• _PROBLEM REQUIREMENTS_: Look through the data below and extract, unchanged, the lines from the one that contains "The image size is (697, 434)." to the one that contains "Viewport: 982px width, 605px", both included.

══ SUPPLIED MATERIAL

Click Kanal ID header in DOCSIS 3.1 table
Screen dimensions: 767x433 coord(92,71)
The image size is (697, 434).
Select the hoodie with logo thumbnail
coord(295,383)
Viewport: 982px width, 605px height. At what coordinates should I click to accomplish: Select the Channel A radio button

════
══ SUPPLIED MATERIAL

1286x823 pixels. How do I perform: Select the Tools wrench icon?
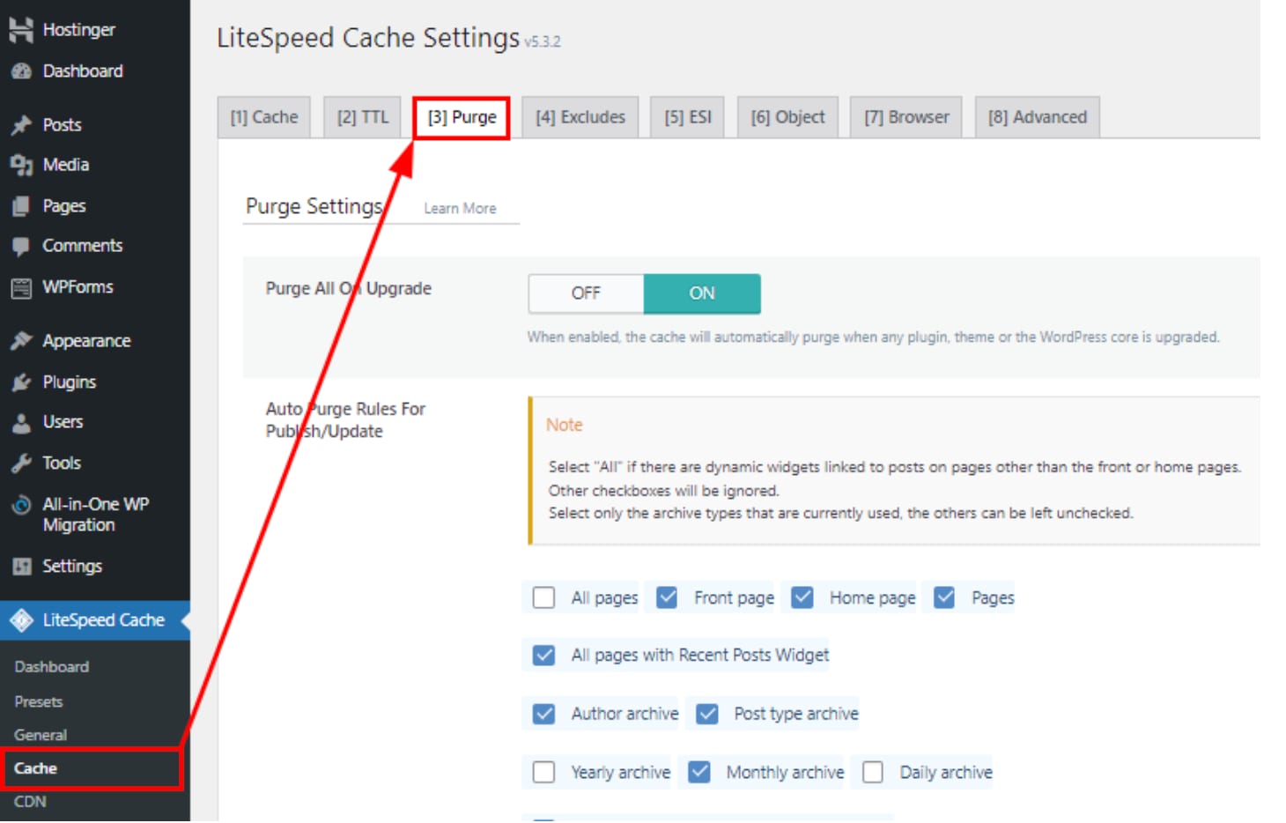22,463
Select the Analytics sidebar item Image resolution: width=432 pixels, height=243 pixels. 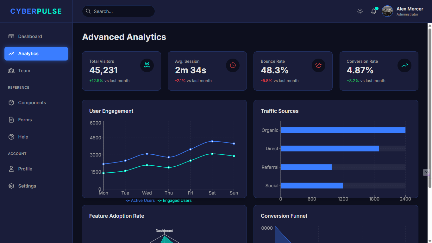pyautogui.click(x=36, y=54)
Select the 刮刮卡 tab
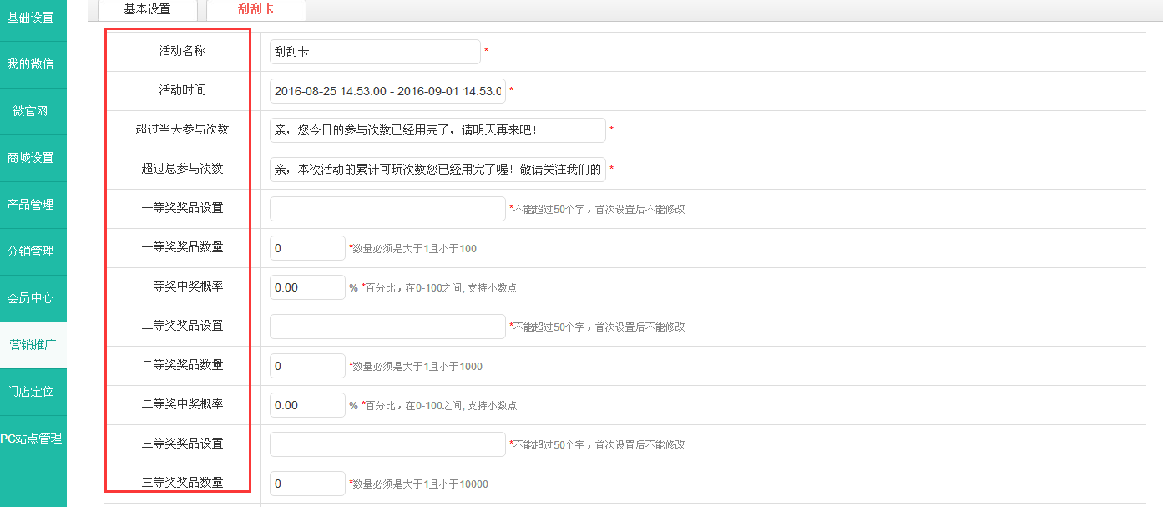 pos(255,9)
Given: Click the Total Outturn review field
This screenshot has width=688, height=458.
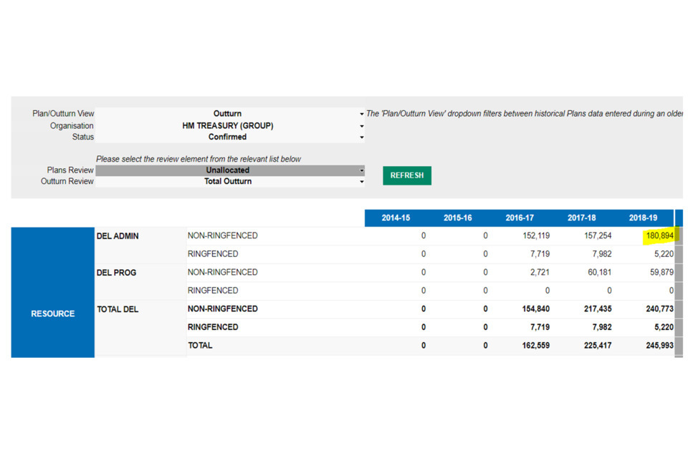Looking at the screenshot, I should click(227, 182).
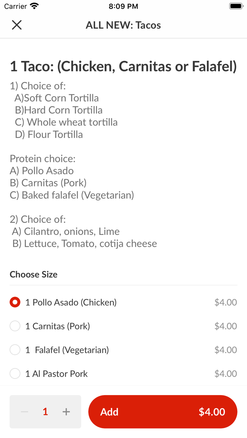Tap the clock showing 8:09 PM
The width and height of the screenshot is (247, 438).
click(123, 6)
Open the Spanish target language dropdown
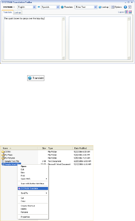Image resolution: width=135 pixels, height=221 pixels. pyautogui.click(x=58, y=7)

════
══ SUPPLIED MATERIAL

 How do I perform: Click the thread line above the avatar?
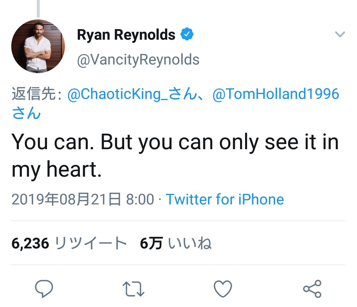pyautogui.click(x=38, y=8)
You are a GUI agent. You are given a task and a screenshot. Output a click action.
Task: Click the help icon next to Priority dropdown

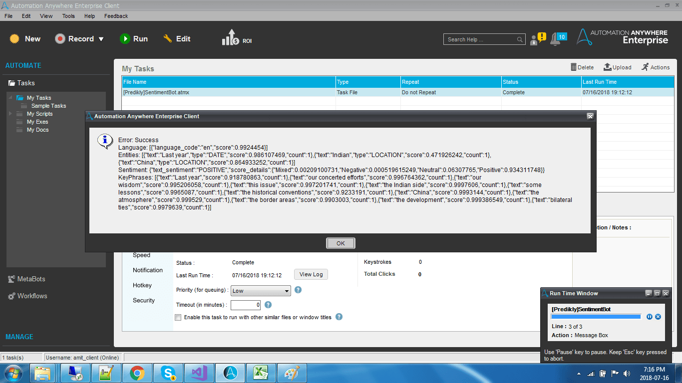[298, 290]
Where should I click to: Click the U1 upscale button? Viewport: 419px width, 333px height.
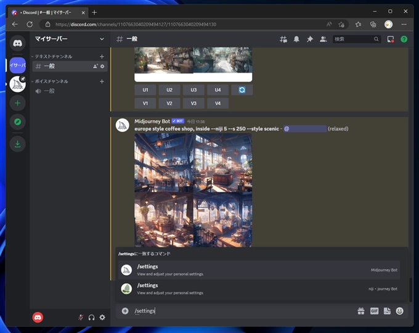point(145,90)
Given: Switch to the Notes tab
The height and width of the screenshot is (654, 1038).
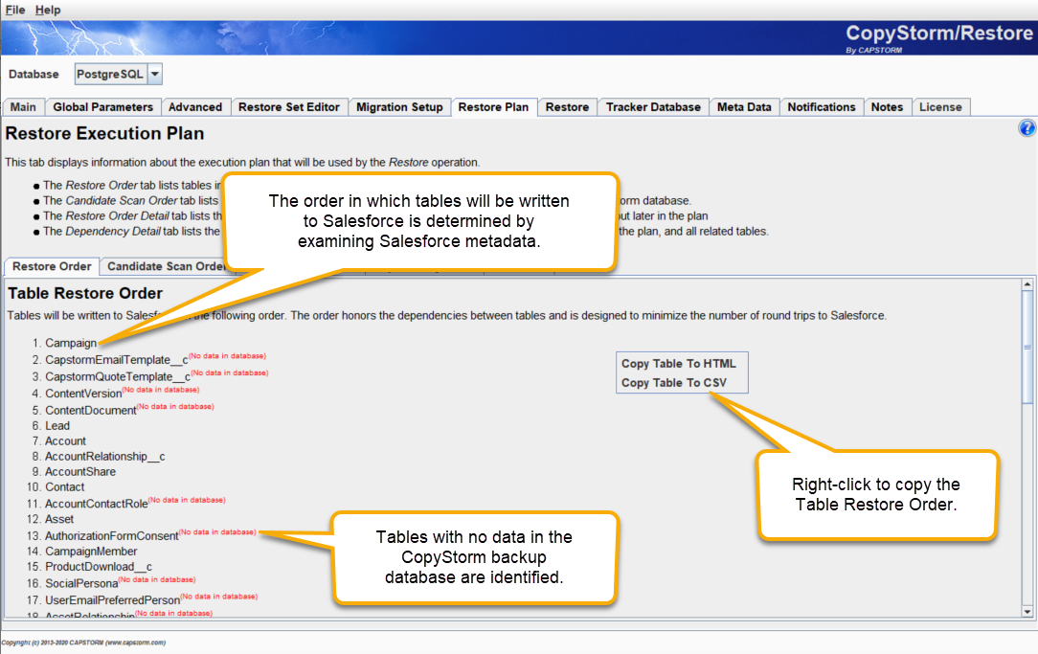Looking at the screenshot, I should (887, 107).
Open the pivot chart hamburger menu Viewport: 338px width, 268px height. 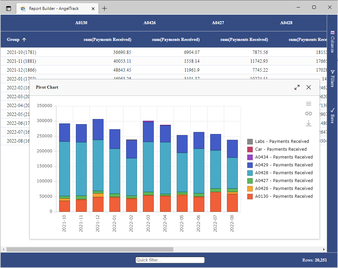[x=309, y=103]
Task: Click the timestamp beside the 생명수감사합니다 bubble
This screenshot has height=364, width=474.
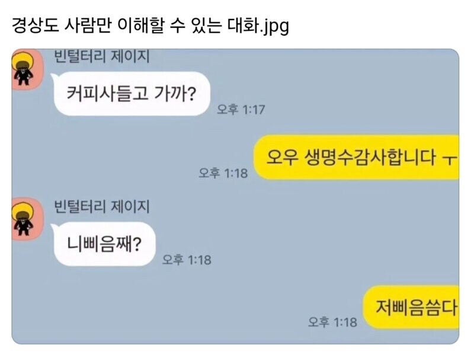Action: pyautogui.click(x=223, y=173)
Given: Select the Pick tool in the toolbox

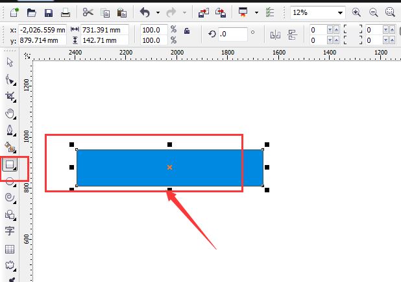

════

• _YOUR SOLUTION_:
The image size is (697, 434).
Select the hoodie with logo thumbnail
coord(295,383)
Viewport: 982px width, 605px height. At what coordinates should I click to accomplish: Select the Channel A radio button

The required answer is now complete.